I get the feeling that a lot of people are going way overboard on their
power supply "needs" and I'm at a loss to understand it. I guess it
could be that they are simply buying junk supplies that can't provide
what their ratings might suggest.
Yes, often they are buying generics that have overrated
wattage or are of poor construction. In other cases, they
may be trying to run too close to max output power.
If a system uses 200W continuously, the typical 300W
name-brand PSU is not a good match for long term use in a
reduced form-factor. Downsizing PSU (even "full-sized PS2
PSU in a PC) makes compromises, for example the fan size and
speed, or capacitor size. The heat density becomes
significant. This is not a hard rule, some designs are
certainly better than others but over the years I've even
seem Compaq "90W" PSU that were build disproprotionately
better for long term use than today's Antec 500W or
equivalent in most name-brands. In other words, PS2 (and
smaller) PSU form factor was not designed to scale
indefinitely, it was designed when systems used under 100W.
Systems expected to consume more had larger PSU.
As an example of real world power usage I just checked my AMD box in the
basement. It is an 3500+ Venice with 1gB RAM, five hard drives (four
200gB PATA and one 160gB SATA), one DVD drive, floppy, flash reader, and
an ATI X700PRO with 256mB. Running a program which saturates the CPU (a
weather modeling client) the actual measured power consumption of the
computer never quite reaches 200W. That means that the PS is putting out
a max of 140-150W assuming it is highly efficient. Even if you allow
that I swapped in a real uber-videocard that consumes 100W more than the
current one you are still talking only 250W.
OK, but what size is the PSU? If you had a
reduce-form-factor PSU with 1 cubic inch less space inside,
and the additional space is dedicated to larger part that is
less prone to fail, that is very significant. SFF boxes
have certain limitations.
Take out three or four hard drives since the typical SFF computer only
has space for two drives at most and you are talking a consumption of
maybe 200W max. Even the more puny supplies that Shuttle sells, like the
one presently in my old SB65G2 are rated at 240W and they seem to be
well designed and actually manage to put out what they are rated for.

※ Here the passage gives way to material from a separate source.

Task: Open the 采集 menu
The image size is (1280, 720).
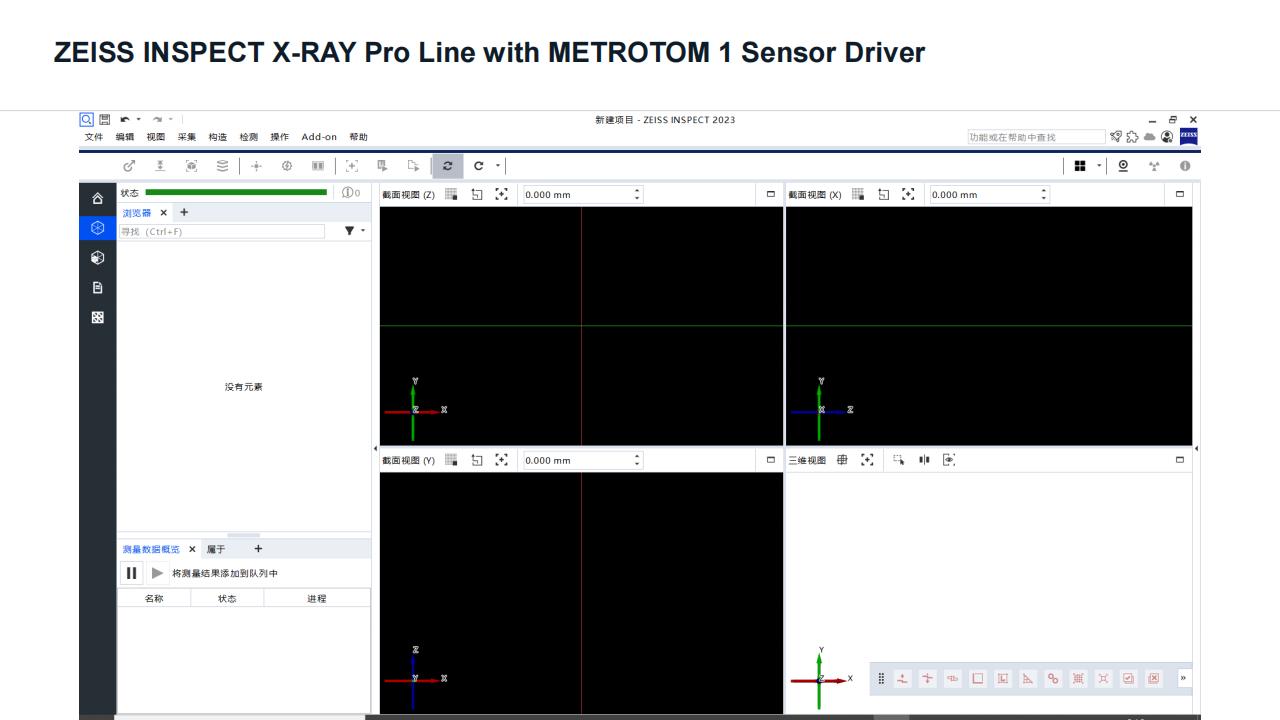Action: coord(186,137)
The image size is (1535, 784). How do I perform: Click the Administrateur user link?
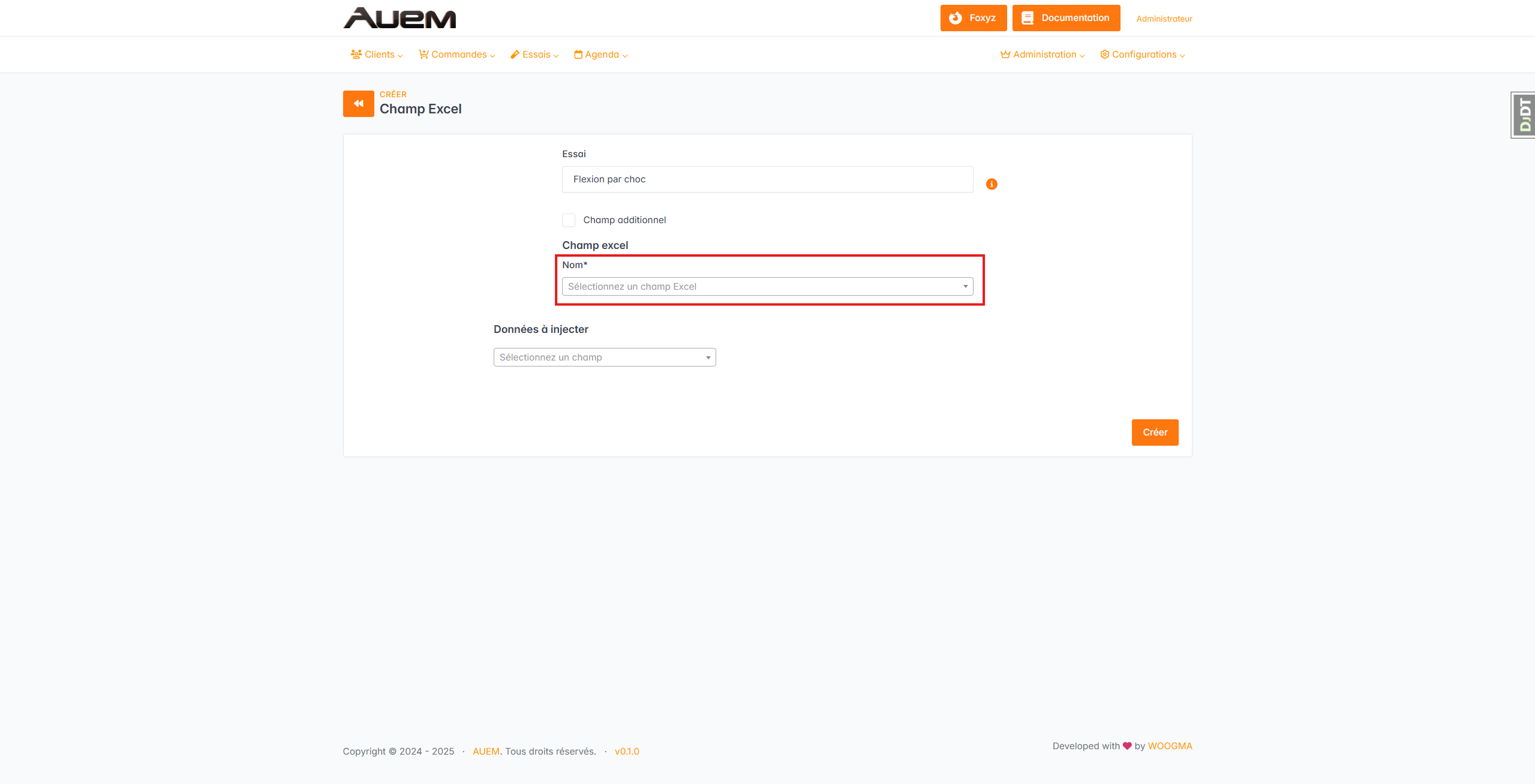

The newer Shuttle supplies are 300W and seem to be well rated and
reliable as their premium price would suggest.
Which eventually leads to the question: why do so many people seem
convinced that they need a 500+W supply to run their thoroughly average
systems? And we won't even touch the question of why they want to have a
half dozen screaming fans...
Often they start out with a 300W generic, falsely assume the
reason it wasn't sufficient was that "300W" wasn't enough,
and choose a larger wattage PSU thinking that since it
works, insufficient wattage was the problem. It may've
easily been the problem but they had no baseline for what
that "300W" generic was actually able to output.
In other cases, lifespan in particular, it can be a matter
of price-points. A PSU only capable of 200W "could" be
built very well, as OEMs demonstrated for years. One could
swap less than a half dozen components and arguably call
same PSU a 500W model, but running the rest of the
components closer to max ratings will tend to reduce overall
lifespan. IF there were still quality 250W-300W PSU made
at higher price points, instead of budgetized construction,
they would be sufficient for most systems. Unfortunately to
get the quality build one is usually ending up with a 500W
unit even though they didn't need those watts as much as the
rest of the build quality that the higher price-point
allowed.
It doesn't have to be that way, careful PSU selection can
result in savings, but for many the time or experience to do
it isn't worth the difference in cost, they can just choose
a 500W PSU and hopefully have overshot the mark rather than
risk undershooting due to lacking the information to weed
through all the alternatives.
It also becomes harder to find units with very large
amperage on 12V rail unless one also has high amperage
potential on 5V rail, and too few people recognize which
rails their system loads the most. By buying the 500W PSU
they have both bases covered without having to know. It's
not necessary BUT without consideration of the particular
system's needs one cannot qualify a lesser wattage PSU very
easily. Then consider generics where they can't (or at
least shouldn't) trust the labeled capacity and this basic
lack of information makes it more cost and time effective
for an OEM to qualify units for thousands of systems than
the average Joe for only one or two.
I guess I should have labeled this reply as "OT" since it is headed that
way fast. ;-)
Nope, it's relevant... if people want to DIY, they tend to
go overboard the first time (or two or three...) then later
scaling back some with their next systems.